🤖 AI Summary
This paper addresses the challenge of achieving efficient human-AI alignment in multi-objective, pluralistic value environments. We propose the Resource-Rational Contractualism (RRC) framework—a novel integration of contractualist ethics and resource-rational cognitive modeling—that employs cognitively inspired heuristics to rapidly approximate intersubjectively acceptable normative agreements under bounded computational resources. Unlike conventional approaches, RRC substantially reduces the computational and coordination overhead required for large-scale social consensus formation and enables dynamic adaptation of AI systems to heterogeneous value landscapes.
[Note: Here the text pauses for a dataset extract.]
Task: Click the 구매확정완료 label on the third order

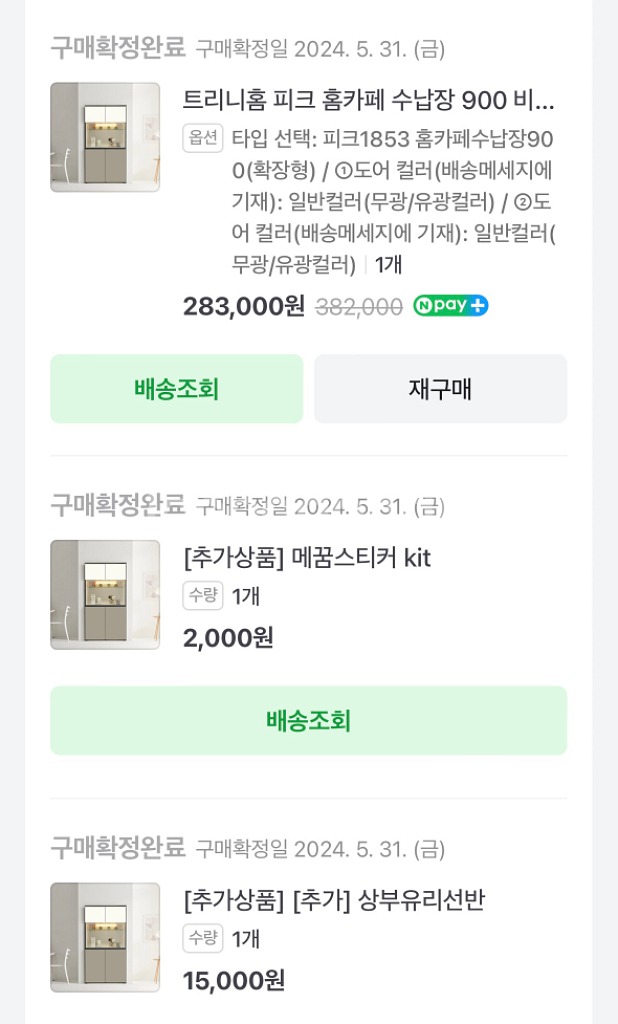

Technically, RRC unifies normative modeling, computational game theory, bounded-rational decision-making, and social preference inference, jointly optimizing normative robustness and computational feasibility. Empirical evaluation demonstrates significant improvements in interpretability, cross-group adaptability, and collaborative reliability.
📝 Abstract
AI systems will soon have to navigate human environments and make decisions that affect people and other AI agents whose goals and values diverge. Contractualist alignment proposes grounding those decisions in agreements that diverse stakeholders would endorse under the right conditions, yet securing such agreement at scale remains costly and slow -- even for advanced AI. We therefore propose Resource-Rational Contractualism (RRC): a framework where AI systems approximate the agreements rational parties would form by drawing on a toolbox of normatively-grounded, cognitively-inspired heuristics that trade effort for accuracy. An RRC-aligned agent would not only operate efficiently, but also be equipped to dynamically adapt to and interpret the ever-changing human social world.